» Work request 1
Summarize the self-care text below in three sentences.
» Work request 2
Turn the paragraph of the self-care text below that begins "Yes, some evenings" into a short bulleted list that keeps its main facts.
» Work request 3
According to the self-care text below, how do extroverts recharge?

Regardless of where you eat lunch, make sure to give your body a chance to stretch. Give your mind some time to shift away from work tasks. You will feel rejuvenated and will return to your project with a fresh set of eyes.

Schedule in time for self-care... don't cancel on yourself!

Once you believe self-care is essential to your overall wellness, it will be difficult to cancel on yourself. This is an intentional mental shift. Treat your self-care plans with the same amount of seriousness as a meeting with your boss. Practically, this means you will follow through with your plans even if something pressing comes up that day.

For example- you have a wine and cheese night with friends scheduled for Friday evening. Friday afternoon, your boss gives you a project due next week- you're tempted to change your plans in order to get this project done- but since you value taking care of yourself, you keep your original plans and have a relaxing night with friends.

Or, if you're planning a solo night in with a book and a bubble bath, remember that you've set this date with yourself, and you can definitely turn down that dinner invitation.

Knowing yourself is key here- what one person considers self-care can be quite the opposite for someone else. For instance if you are an extrovert, you actually recharge by being around people- which means you need to be social to be energized. Introverts gain energy by being alone, and so choosing a night in would be a great way to take of yourself. 

Find a bedtime routine that transitions you into a restful slumber. 

I know lots of professionals who hop right back on their laptops at night, and then work until bedtime. I suggest finding a different way to spend your evening. Engaging your brain in work projects so close to bedtime is not helpful for quality sleep.

Yes, some evenings you probably will have to (or maybe even want to!) do some work after hours. On those nights, make it a priority to shut down your laptop an hour before going to bed. Then do something to transition into relaxation- my favorite options are yoga, reading something fun, or taking a bath with epsom salts and essential oils. 

Give yourself a break. It's time to stop being so hard on yourself. I've noticed that most people really are doing the best they can. You cannot do it all, and to expect yourself to do otherwise is setting yourself up for disappointment. Practice self-compassion, and treat yourself the way you would treat someone you love. 

Does this resonate? Have you noticed your pace at work getting in the way of how you want to live your life? Let's talk. As a therapist, I love working with young professionals to find more balance, more peace, and a better life. Schedule your first appointment to get started.

Practicing gratitude to change your life

The year was 2013. I was finishing up grad school and like many students, was feeling overwhelmed. I was balancing a lot- working on my thesis, counseling students at a local university, taking classes at night, and adjusting to my new life as a newlywed. All good things, all things I was happy to be doing.


I could tell by the tension in shoulders and my increased cravings for Ben & Jerry's that it was getting to be too much. All the newness and change had started to take a toll. There needed to be some unmoving, unchanging routine in order to manage all the newness and change.

I began to look for something to help me feel more calm, less anxious, and able to focus on the present. As a counselor-in-training, I was constantly talking with my clients about the importance of self-care and daily routines to cultivate calm. 

Enter the gratitude journal.

» Listed records

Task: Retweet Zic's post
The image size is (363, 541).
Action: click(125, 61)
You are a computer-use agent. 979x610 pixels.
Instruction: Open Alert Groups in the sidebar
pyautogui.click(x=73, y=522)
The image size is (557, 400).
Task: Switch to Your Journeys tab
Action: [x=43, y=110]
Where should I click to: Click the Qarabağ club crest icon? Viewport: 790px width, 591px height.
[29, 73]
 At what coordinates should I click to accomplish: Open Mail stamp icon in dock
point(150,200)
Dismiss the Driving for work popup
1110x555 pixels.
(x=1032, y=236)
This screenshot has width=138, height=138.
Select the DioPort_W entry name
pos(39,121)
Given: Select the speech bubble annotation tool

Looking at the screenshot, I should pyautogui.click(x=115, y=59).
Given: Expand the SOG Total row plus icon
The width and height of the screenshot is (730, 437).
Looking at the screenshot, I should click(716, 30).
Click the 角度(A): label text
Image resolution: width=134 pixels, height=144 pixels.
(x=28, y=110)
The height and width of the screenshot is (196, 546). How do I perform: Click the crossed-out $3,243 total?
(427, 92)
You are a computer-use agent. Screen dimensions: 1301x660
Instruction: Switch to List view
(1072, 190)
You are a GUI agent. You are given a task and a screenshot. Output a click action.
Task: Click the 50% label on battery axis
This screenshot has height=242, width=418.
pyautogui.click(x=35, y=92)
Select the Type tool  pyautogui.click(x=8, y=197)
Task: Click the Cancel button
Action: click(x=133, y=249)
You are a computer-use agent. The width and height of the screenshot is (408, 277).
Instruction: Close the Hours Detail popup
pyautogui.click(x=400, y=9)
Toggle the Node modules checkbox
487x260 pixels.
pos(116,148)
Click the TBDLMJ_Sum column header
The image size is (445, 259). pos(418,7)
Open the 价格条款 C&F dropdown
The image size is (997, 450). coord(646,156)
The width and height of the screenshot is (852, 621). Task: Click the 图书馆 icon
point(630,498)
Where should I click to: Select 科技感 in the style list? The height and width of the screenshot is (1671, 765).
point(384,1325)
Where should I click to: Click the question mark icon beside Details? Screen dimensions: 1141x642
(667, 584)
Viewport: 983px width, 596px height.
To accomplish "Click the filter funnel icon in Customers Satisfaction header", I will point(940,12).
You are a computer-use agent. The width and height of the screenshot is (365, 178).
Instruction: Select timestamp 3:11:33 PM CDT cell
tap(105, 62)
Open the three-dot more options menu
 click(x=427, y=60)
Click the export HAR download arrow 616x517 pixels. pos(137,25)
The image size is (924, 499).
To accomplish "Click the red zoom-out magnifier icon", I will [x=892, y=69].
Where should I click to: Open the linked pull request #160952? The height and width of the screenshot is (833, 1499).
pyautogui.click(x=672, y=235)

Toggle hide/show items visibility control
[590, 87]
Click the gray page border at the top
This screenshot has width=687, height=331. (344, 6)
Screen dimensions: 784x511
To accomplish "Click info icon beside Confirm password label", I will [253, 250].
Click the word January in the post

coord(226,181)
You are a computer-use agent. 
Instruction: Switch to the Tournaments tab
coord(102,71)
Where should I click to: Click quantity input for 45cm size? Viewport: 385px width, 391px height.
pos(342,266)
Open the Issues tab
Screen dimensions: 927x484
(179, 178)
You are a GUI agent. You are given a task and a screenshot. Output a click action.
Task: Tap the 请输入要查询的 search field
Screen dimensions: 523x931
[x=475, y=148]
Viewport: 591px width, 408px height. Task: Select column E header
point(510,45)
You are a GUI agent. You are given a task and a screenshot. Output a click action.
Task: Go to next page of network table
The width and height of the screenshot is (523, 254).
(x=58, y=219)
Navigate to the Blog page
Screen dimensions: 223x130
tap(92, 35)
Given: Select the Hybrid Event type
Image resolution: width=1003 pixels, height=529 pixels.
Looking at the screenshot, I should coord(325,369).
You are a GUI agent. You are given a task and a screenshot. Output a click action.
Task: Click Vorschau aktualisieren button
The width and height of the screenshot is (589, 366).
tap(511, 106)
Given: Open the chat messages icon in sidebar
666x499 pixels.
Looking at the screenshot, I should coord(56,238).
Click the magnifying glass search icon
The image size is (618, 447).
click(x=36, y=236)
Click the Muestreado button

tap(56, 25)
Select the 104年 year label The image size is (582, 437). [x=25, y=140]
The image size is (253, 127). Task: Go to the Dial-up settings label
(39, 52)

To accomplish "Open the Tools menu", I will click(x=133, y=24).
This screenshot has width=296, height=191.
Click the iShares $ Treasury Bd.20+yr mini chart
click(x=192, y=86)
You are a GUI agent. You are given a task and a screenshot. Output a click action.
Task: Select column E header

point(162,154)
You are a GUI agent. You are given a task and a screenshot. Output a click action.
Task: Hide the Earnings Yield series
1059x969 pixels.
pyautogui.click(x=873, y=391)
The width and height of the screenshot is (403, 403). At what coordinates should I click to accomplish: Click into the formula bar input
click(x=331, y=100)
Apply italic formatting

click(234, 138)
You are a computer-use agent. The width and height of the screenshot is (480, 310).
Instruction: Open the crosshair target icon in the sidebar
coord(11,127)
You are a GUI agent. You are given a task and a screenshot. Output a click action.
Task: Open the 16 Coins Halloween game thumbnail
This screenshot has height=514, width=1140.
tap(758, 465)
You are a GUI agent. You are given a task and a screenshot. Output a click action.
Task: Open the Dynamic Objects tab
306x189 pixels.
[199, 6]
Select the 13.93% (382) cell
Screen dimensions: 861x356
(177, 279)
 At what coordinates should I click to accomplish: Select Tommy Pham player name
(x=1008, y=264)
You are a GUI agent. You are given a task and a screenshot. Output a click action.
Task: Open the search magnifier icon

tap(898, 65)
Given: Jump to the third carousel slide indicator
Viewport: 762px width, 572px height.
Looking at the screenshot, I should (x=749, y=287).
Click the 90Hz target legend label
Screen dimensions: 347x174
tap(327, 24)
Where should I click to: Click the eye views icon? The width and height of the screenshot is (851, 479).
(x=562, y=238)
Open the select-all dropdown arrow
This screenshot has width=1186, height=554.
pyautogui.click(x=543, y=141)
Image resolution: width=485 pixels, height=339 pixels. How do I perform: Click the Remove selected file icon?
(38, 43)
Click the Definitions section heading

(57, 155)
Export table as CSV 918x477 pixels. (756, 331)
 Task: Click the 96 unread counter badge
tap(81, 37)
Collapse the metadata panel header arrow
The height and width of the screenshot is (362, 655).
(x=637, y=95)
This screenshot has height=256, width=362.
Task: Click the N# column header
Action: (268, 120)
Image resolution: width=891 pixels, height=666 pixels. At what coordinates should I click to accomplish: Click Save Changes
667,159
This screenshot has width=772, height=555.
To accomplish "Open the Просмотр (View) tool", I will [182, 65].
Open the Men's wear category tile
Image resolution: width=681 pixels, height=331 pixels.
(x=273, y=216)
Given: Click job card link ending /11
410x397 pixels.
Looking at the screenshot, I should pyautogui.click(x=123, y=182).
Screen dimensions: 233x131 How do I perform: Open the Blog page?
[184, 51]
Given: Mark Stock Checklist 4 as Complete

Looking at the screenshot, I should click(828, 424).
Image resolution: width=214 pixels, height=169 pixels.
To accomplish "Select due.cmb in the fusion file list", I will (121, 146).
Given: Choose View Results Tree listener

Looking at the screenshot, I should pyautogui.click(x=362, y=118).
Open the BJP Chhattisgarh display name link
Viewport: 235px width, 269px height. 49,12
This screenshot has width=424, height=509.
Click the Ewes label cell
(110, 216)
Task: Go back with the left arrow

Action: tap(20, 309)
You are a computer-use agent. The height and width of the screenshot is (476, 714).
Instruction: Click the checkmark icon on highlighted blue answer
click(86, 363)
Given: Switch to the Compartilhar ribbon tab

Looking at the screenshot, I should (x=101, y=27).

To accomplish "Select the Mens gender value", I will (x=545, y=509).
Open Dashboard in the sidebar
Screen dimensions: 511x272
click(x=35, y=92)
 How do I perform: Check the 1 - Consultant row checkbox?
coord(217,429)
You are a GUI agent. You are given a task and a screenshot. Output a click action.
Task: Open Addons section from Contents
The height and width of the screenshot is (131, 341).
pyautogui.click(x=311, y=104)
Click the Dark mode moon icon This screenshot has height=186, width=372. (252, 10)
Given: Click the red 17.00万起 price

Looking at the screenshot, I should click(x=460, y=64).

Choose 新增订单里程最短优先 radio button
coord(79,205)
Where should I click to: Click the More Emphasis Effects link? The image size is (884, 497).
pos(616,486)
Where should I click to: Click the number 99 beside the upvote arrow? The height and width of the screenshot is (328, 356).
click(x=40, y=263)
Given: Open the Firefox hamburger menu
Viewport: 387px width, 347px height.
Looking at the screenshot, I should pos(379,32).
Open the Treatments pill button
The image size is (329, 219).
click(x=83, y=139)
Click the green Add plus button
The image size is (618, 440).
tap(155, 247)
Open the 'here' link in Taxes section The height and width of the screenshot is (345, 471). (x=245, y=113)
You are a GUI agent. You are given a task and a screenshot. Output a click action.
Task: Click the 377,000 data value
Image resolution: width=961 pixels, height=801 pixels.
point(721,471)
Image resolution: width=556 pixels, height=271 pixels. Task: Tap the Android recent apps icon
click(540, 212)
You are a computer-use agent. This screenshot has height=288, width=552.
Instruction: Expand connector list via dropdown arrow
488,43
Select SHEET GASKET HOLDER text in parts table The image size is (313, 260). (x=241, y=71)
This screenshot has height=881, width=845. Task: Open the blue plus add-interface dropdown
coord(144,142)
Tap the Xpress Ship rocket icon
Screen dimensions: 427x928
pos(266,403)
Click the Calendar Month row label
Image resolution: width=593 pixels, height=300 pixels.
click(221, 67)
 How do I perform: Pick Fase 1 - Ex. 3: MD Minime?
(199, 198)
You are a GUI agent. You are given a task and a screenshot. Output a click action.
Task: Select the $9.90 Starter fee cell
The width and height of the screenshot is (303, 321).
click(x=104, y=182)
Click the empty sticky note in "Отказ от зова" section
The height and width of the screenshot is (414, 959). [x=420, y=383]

» Exercise solution 1
The text advises taking a real break at lunch, treating scheduled self-care as seriously as a meeting with your boss, and choosing self-care that suits whether you are an extrovert or an introvert. It recommends keeping work away from bedtime, easing into sleep with a relaxing routine, and practicing self-compassion. It then begins an account of how, while feeling overwhelmed in grad school in 2013, the writer looked for a calming routine and turned to a gratitude journal.

» Exercise solution 2
- Some evenings you may have to, or even want to, work after hours.
- On those nights, make it a priority to shut down your laptop an hour before bed.
- Then do something to transition into relaxation; the writer's favorite options are yoga, reading something fun, or a bath with epsom salts and essential oils.

» Exercise solution 3
By being around people.